▶ _Brano da leggere_:

----

Poiché nulla di male il soggetto si addebita, non riesce egli a
vedere su che cosa si fondi l’ostilità altrui …
nel nostro caso specifico le reazioni abbandoniche.
Soffrirà allora di sentirsi, in ogni rapporto, incompreso,
angariato, disamato, deriso a torto e diventerà vittima depressa
oppure rabbioso di un destino senza speranza o di un prossimo
apparentemente birbaccione, perfido e ingannevole. E’ bene
ricordare, comunque, che questi modi di pensare, di sentire, di agire
non sono fenomeni “patologici”, ovviamente
quando non ostacolano il soggetto nelle più elementari attività
quotidiane, ma sono modalità reattive
che permettono all’individuo di “adattarsi” a situazioni ed
esperienze particolarmente dolorose …
creando, purtroppo, attraverso l’equilibrio raggiunto, per quanto
possa essere strano e complesso, ulteriore sofferenza).

----

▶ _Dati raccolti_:
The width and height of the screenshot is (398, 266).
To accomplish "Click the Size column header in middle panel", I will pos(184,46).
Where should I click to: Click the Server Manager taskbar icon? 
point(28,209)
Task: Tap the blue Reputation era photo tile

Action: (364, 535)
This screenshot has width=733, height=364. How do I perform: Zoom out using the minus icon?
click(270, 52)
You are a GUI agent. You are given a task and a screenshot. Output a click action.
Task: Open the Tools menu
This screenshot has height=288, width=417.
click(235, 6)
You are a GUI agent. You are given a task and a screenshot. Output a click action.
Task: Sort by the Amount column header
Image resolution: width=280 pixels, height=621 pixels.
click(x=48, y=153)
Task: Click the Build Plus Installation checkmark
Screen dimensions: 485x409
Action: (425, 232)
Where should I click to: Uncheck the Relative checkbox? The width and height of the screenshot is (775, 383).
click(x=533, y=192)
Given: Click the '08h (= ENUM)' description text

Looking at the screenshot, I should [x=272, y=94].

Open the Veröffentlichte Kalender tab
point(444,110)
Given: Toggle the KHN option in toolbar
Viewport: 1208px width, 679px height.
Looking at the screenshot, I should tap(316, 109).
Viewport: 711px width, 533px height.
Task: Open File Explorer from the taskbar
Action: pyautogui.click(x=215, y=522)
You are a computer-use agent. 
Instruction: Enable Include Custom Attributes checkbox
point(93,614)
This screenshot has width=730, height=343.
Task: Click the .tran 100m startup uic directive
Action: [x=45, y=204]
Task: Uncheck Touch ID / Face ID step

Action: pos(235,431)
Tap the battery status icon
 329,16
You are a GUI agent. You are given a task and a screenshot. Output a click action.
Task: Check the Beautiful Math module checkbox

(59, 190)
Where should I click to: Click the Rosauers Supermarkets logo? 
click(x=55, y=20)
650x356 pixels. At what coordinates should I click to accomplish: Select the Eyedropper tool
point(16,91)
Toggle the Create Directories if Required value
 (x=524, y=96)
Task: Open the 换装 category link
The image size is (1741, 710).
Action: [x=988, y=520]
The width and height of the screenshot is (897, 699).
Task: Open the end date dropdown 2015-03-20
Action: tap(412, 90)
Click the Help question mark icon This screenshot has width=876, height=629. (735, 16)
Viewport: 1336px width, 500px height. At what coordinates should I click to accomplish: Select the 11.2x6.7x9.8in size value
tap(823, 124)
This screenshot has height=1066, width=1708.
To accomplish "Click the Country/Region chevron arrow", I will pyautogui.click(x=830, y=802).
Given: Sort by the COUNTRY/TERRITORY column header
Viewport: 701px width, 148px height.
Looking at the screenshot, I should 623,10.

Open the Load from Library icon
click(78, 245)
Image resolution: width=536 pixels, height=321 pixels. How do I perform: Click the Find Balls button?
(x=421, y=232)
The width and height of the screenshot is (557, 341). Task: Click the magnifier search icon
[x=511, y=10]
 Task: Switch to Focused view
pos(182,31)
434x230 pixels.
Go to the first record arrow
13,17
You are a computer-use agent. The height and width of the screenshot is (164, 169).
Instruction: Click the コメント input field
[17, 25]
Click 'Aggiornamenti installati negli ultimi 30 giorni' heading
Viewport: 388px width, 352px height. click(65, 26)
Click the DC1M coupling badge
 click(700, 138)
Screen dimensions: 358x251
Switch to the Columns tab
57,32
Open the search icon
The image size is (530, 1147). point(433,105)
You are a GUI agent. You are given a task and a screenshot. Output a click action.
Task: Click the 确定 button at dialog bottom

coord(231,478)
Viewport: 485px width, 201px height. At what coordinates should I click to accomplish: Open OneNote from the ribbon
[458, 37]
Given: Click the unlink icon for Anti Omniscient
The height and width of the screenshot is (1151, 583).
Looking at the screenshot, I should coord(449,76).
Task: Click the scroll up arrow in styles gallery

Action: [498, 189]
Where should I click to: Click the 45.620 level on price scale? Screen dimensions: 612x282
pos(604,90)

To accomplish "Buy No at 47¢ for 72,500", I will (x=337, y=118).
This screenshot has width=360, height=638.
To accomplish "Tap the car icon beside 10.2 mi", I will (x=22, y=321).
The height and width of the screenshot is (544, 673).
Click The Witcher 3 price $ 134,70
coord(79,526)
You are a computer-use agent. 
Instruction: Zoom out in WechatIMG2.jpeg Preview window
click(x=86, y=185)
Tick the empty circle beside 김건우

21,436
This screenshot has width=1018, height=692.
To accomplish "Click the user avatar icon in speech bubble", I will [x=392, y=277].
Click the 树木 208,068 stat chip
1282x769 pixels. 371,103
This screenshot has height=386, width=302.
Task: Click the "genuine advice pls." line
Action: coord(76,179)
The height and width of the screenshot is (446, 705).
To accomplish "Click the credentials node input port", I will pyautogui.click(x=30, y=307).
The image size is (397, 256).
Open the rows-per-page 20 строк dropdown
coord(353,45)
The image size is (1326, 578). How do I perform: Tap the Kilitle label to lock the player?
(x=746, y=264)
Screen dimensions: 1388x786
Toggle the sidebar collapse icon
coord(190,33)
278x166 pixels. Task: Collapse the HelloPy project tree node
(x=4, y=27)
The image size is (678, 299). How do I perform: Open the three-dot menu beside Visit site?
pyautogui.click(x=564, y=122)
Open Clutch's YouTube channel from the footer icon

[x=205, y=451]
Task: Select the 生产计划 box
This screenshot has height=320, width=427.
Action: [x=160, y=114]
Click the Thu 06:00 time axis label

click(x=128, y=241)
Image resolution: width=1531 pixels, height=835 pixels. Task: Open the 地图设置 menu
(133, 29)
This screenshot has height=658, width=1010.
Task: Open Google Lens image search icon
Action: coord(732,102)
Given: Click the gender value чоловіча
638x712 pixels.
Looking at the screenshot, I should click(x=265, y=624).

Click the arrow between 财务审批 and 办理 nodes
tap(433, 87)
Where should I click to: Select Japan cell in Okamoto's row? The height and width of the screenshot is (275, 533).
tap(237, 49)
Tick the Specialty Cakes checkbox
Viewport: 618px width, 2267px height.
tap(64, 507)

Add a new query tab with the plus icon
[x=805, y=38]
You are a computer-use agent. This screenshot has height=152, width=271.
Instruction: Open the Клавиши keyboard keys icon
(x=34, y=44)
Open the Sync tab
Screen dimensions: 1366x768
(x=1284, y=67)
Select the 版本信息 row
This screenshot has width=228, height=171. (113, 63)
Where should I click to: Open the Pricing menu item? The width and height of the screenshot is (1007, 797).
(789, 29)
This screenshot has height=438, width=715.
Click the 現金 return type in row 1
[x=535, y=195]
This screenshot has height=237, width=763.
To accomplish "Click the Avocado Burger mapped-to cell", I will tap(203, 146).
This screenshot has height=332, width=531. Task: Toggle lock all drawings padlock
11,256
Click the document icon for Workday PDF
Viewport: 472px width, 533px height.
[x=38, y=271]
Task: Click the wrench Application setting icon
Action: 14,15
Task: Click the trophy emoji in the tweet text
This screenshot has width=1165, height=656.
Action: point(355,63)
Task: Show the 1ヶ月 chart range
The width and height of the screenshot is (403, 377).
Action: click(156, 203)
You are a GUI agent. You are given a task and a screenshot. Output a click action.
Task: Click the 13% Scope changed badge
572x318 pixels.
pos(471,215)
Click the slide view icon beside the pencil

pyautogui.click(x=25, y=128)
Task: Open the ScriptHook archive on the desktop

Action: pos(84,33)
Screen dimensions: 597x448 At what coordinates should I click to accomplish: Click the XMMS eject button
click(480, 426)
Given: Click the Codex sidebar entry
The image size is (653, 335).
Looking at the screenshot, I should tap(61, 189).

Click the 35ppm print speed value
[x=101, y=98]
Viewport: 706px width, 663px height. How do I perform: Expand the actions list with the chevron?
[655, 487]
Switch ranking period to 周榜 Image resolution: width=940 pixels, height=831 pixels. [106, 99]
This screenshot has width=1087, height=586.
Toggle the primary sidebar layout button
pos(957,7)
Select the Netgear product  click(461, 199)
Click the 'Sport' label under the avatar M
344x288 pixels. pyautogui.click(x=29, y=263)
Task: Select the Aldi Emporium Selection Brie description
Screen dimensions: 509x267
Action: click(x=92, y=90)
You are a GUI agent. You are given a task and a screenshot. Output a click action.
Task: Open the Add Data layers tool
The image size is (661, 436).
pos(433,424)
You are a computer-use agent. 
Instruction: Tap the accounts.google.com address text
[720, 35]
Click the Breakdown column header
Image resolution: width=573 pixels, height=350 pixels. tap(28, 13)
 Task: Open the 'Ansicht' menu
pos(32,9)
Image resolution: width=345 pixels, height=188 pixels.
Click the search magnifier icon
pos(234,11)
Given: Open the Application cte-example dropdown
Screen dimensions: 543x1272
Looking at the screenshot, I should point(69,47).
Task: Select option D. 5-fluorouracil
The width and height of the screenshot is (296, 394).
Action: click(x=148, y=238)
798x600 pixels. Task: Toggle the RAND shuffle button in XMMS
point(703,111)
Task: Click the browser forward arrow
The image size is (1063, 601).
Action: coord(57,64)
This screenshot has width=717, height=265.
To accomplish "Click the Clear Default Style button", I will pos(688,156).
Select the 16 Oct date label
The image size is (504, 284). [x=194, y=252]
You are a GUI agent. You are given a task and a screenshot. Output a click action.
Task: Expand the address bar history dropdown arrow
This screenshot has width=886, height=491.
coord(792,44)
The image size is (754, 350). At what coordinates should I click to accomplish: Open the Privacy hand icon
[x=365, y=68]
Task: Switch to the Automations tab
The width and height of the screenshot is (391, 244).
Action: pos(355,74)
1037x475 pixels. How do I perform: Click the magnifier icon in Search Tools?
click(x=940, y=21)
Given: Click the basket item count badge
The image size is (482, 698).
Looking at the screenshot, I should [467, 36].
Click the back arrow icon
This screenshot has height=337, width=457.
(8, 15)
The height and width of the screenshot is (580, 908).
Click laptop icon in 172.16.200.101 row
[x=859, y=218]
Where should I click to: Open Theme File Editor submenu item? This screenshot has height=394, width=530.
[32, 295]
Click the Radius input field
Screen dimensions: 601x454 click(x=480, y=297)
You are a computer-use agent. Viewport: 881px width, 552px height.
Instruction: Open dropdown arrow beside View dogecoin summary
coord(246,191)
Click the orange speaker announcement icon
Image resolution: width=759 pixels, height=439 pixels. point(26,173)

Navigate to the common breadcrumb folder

----

▶ _I tuoi compiti_:
A) Riproduci fedelmente la parte del brano che inizia con le parole «Soffrirà allora di» e termina con «complesso, ulteriore sofferenza).».
B) Riscrivi in forma più breve il paragrafo del brano che comincia con «Poiché nulla di male», conservandone i fatti principali.
Questi record provengono da una fonte diversa.

▶ _Risultati dell'esercizio_:
A)
Soffrirà allora di sentirsi, in ogni rapporto, incompreso,
angariato, disamato, deriso a torto e diventerà vittima depressa
oppure rabbioso di un destino senza speranza o di un prossimo
apparentemente birbaccione, perfido e ingannevole. E’ bene
ricordare, comunque, che questi modi di pensare, di sentire, di agire
non sono fenomeni “patologici”, ovviamente
quando non ostacolano il soggetto nelle più elementari attività
quotidiane, ma sono modalità reattive
che permettono all’individuo di “adattarsi” a situazioni ed
esperienze particolarmente dolorose …
creando, purtroppo, attraverso l’equilibrio raggiunto, per quanto
possa essere strano e complesso, ulteriore sofferenza).

B) Il soggetto non si attribuisce alcuna colpa, quindi non capisce su che cosa si basi l'ostilità degli altri. In ogni rapporto soffre sentendosi incompreso, angariato, disamato e deriso ingiustamente. Diventa così una vittima depressa oppure si arrabbia contro un destino senza speranza o contro un prossimo che gli appare perfido e ingannevole. Questi modi di pensare, sentire e agire non sono patologici, se non ostacolano le attività quotidiane più elementari. Sono invece modalità reattive che permettono all'individuo di adattarsi a esperienze molto dolorose. Tuttavia l'equilibrio così raggiunto crea ulteriore sofferenza.